> [PROBLEM DESCRIPTION]:
In the data below, how many lines contain the string "accomplish"? Give only the number.
::::
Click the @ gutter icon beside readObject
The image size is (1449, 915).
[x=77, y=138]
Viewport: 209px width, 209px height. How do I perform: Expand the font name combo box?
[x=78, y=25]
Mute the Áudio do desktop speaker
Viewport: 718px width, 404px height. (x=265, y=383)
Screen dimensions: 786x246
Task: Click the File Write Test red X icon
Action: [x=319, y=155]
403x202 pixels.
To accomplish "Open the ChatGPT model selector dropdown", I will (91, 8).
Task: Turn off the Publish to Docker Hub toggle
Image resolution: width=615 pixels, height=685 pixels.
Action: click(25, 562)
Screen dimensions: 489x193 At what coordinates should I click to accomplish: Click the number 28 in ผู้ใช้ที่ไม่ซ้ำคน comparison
::::
> [OUTPUT]:
2